* _Activity_
Only lines containing the word "indicator" belong in the answer; copy each one from the records.

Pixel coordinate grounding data

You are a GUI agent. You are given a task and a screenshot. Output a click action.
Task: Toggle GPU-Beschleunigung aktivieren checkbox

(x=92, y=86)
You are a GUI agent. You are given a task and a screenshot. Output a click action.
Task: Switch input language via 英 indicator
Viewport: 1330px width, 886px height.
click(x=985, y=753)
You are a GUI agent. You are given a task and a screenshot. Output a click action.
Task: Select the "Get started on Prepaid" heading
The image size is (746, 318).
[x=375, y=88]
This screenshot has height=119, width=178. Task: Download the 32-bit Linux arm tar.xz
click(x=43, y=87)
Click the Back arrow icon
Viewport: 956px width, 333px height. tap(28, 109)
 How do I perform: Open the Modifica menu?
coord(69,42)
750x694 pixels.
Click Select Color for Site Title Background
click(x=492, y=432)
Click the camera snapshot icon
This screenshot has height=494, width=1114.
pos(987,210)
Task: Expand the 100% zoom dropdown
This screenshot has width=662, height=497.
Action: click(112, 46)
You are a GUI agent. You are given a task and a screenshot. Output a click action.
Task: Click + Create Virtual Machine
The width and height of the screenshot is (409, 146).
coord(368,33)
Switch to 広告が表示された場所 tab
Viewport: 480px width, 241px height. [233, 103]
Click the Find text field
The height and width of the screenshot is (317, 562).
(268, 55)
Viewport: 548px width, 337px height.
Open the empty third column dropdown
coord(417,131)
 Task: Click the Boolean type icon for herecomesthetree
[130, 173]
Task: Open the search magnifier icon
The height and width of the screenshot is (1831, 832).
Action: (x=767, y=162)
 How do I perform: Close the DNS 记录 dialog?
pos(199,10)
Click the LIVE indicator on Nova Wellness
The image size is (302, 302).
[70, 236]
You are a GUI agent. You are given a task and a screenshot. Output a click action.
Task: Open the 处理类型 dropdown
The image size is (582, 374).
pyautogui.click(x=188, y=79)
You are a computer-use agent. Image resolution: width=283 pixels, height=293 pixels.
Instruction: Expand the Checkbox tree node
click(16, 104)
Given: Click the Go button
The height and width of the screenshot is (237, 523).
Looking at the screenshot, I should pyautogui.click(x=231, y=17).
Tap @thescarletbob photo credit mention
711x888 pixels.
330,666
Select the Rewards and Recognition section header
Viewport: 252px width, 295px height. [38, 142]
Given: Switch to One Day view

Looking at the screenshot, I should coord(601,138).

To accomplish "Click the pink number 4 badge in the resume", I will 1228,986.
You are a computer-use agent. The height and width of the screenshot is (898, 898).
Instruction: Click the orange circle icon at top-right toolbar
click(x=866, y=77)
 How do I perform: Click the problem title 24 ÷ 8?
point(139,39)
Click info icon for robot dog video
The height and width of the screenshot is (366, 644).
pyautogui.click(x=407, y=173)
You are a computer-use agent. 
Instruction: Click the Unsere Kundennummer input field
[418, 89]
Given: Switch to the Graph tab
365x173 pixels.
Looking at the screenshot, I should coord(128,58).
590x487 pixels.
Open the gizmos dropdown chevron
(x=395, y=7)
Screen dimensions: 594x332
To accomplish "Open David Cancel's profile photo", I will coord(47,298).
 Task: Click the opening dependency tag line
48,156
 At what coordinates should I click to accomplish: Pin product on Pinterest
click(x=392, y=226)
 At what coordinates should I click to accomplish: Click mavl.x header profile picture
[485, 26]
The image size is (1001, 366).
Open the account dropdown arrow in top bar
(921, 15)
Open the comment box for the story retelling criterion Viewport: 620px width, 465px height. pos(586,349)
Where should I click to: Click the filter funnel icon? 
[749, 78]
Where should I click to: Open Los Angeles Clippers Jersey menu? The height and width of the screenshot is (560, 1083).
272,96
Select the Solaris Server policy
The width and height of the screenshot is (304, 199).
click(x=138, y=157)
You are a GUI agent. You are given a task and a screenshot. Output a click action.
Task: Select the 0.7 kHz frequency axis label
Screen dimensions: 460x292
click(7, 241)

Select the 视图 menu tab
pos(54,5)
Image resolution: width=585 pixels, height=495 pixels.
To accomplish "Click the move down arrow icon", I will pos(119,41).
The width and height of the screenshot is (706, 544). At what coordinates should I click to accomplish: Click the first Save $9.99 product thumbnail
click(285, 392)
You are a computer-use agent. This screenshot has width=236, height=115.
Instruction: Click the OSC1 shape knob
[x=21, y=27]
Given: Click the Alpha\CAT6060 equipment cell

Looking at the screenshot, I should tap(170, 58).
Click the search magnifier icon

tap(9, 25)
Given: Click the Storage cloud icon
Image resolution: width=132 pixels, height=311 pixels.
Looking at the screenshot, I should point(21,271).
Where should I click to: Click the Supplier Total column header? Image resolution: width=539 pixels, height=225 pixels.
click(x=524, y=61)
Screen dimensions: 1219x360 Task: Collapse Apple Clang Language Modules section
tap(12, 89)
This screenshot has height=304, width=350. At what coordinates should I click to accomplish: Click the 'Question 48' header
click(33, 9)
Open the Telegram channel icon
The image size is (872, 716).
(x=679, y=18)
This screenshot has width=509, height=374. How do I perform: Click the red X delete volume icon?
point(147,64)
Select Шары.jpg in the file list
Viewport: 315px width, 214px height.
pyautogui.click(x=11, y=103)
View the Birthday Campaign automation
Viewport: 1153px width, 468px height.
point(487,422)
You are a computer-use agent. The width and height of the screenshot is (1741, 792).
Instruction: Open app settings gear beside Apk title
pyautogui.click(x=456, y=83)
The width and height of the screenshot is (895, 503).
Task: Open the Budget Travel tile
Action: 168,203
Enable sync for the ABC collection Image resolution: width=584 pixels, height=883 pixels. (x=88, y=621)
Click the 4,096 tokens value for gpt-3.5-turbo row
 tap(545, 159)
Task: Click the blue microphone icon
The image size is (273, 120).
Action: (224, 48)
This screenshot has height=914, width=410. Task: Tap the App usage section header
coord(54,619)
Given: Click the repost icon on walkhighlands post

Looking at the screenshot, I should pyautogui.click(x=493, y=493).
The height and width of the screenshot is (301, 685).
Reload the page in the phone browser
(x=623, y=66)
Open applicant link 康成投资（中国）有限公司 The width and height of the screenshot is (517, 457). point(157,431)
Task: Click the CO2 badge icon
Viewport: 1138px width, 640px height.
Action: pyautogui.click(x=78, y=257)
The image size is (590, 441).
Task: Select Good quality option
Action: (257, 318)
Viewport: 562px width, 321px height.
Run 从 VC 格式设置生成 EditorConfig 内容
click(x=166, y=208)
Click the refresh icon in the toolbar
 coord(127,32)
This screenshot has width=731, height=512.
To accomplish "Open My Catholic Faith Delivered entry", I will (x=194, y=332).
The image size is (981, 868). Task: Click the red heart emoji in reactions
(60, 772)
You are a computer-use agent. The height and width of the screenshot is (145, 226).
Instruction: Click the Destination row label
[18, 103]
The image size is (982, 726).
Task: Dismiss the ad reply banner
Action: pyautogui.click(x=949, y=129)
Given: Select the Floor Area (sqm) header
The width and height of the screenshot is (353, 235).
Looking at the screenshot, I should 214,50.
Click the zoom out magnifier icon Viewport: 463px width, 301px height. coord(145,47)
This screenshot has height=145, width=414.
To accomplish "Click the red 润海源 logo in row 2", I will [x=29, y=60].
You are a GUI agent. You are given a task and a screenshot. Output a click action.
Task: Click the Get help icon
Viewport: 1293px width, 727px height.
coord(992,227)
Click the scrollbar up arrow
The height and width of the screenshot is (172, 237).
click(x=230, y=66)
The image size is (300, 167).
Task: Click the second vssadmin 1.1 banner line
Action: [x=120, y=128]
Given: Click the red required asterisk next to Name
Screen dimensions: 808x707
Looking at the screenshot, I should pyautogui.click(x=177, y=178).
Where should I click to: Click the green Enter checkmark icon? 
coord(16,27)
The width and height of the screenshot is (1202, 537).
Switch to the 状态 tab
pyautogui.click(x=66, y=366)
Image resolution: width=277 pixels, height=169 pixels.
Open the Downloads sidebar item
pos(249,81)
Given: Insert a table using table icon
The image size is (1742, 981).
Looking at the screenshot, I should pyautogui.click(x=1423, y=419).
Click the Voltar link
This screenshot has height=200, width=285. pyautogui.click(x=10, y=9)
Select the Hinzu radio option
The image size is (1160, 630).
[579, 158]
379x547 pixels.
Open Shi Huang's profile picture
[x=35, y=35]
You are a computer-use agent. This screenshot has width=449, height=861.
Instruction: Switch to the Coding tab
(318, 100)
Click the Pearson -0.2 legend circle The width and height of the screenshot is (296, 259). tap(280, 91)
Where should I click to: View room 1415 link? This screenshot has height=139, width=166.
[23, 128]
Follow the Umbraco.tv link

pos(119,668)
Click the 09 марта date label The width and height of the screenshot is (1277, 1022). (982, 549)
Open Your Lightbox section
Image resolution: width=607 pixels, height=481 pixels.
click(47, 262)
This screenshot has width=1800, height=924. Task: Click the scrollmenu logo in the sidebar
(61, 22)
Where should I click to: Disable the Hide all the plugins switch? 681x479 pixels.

* _Solved exercise_
Task: Switch input language via 英 indicator
Click the LIVE indicator on Nova Wellness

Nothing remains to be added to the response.